Takiego zamieszania dawno nie było. Dziennikarz David Ornstein twierdzi, że Pierre-Emerick Aubameyang nie trafi do FC Barcelony z powodu zerwania negocjacji. Gerard Romero poinformował, że w szpitalu czekają na Gabończyka, jednak… to była pomyłka!

Pierre-Emerick Aubameyang ostatniego czasu w Arsenalu nie może zaliczyć do najlepszych. Gabończyk popadł w konflikt z trenerem „Kanonierów” Mikelem Artetą. 32-latek nie jest brany pod uwagę podczas ustalania składu, a dodatkowo Hiszpan pozbawił go opaski kapitańskiej. Również jego liczby w sezonie 2021/22 nie powalają na kolana. Zawodnik rozegrał jedynie 15 spotkań we wszystkich rozgrywkach. Strzelił 7 goli oraz zanotował cztery asysty.

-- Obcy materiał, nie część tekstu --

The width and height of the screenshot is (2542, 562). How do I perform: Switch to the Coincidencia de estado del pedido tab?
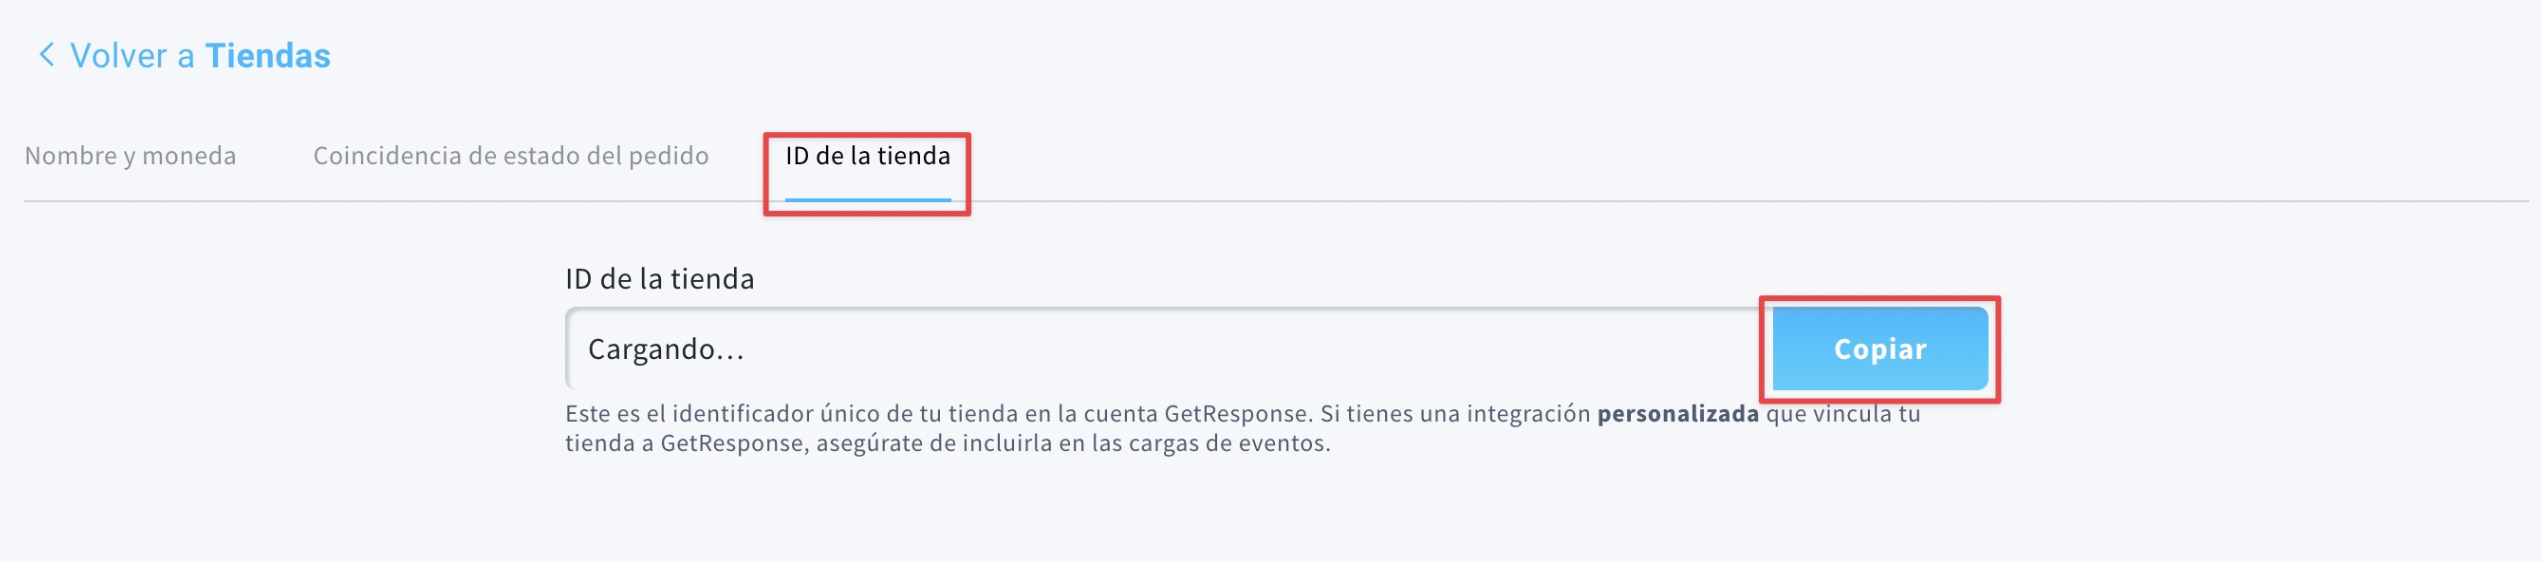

To między innymi złożyło się na chęć wypożyczenia piłkarza. Zainteresowanie podpisaniem Aubameyanga wyraził Juventus oraz Al Hilal SFC, klub z Arabii Saudyjskiej. Jednak preferowaną opcją było przejście do FC Barcelony pod skrzydła Xaviego. Ten miał być otwarty na sprowadzenie napastnika do „Blaugrany”. Tak się jednak nie wydarzyło, ponieważ według informacji Davida Ornsteina rozmowy pomiędzy Gabończykiem a Barceloną zakończyły się fiaskiem. Obie strony nie doszły do porozumienia z powodu kwestii finansowych. Kluby spierały się w sprawie planowanego pokrycia pensji zawodnika przez najbliższe sześć miesięcy. Jednak Gerard Romero, który jest bardzo blisko ze sprawami krążącymi wokół FCB poinformował, że zerwanie rozmów nie jest prawdą! Na Twitterze widnieje wpis, w którym to dziennikarz napisał, iż w szpitalu czekają na Pierre-Emericka Aubameyanga. Wewnątrz znajdują się już nawet kamery Barça TV. Okazało się, że nie są one przygotowane na przybycie gracza Arsenalu! Chwilę później Romero sprostował, że testy medyczne ma przechodzić inny zawodnik.